As soon as I heard that David Draiman, the legendary ex-vocalist for Disturbed and the current front man for Device, was going to produce Trivium’s next album Vengeance Falls I did not hesitate to give it a listen. David Draiman has been singing since 1996 and has left his mark on over eight albums within that time; he has countless songs all written with immeasurable talent. With Draiman’s experience and expertise, Trivium should have the resource that they need to produce an amazing album. This was my notion when I began to search for the album. Since the CD has not yet been released, I was only able to find select songs on their YouTube channel. Their first single Brave This Storm immediately caught my attention. Not only was the name of the song enticing, but the song itself was catchy as well.

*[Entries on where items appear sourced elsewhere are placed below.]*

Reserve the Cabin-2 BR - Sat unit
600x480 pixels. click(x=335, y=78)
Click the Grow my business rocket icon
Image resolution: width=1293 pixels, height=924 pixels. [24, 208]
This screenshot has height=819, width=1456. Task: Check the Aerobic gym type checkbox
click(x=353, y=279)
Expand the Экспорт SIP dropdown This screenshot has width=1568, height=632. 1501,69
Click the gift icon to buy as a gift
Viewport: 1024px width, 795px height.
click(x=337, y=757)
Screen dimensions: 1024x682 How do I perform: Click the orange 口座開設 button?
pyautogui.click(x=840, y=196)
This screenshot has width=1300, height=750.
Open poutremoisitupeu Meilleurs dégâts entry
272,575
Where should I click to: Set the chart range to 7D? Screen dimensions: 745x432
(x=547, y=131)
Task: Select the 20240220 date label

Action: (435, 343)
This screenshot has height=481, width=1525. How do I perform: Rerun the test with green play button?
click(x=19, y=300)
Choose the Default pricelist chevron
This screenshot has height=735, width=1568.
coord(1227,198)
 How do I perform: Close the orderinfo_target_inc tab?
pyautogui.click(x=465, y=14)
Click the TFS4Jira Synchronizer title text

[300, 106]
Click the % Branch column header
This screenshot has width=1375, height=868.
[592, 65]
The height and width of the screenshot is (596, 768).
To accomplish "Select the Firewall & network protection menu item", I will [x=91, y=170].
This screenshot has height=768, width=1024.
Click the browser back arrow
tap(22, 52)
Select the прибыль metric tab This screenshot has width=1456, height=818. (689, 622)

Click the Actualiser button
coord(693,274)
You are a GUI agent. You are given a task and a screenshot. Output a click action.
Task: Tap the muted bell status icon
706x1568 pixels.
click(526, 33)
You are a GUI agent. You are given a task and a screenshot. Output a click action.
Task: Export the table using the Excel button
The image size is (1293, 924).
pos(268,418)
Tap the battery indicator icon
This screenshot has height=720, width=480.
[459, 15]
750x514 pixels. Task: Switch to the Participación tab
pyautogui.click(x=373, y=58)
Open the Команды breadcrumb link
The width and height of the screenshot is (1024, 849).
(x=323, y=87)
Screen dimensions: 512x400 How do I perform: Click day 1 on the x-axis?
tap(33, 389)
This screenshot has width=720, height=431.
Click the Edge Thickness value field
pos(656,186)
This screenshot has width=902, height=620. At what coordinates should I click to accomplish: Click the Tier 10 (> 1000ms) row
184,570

The first riff of the song is an all out adrenaline rush of thrash at neck breaking speeds.
It screams “Trivium” through the heavy, but melodic spinning C# tuning of the instruments. This, thrown together with the speed at which the song is played, creates a sense of perfection. The first few seconds of the introduction are so fast that the audience almost struggles to keep up with the pace. Then the instruments slow into a more melodious symphony. Each note that is played brings along an air of richness along with a perfect blend of high and low notes. By this point, the listener is subconsciously bobbing their head to the song, enjoying the heavy, yet articulate introduction that Trivium brings to the table.
Less than a minute into the introduction, the singing begins. Instead of hearing the singing style of Matt Heafy, there is a hint of David Draiman’s vocal style. Unlike the majority of Trivium’s songs, there is a lot more singing in this piece instead of their trademark guttural screaming. The most frustrating part for the listeners is that Heafy has adopted a new way of singing from Draiman. Change is good of course, but the change that Trivium has in this song is not. It is as though Draiman has taken his unique singing styles and imposed them too heavily on the musical approach of Mathew Heafy. The band has produced five studio albums up to this point ( not counting the pendent release of Vengeance Falls) and, in many ways, they are still babies in the world of rock because they are continually changing and growing their musical styles. With Draiman’s enforcement on their latest album, the band is not able to show the full potential of what Trivium can do.
There is only one part throughout the entire song that vocally sounds like Trivium. There is a ten second line towards the end of the song that actually has the screaming that Trivium is known for. Their creativity in this song is literally compressed into a ten second interval. How is a band supposed to grow when they are limited to such an extent? It feels as though Draiman is suffocating the band by producing this album. He has traded their unique abilities for a mock version of himself. This song is not a true Trivium song, it is a David Draiman song disguised by the voice of Matt Heafy.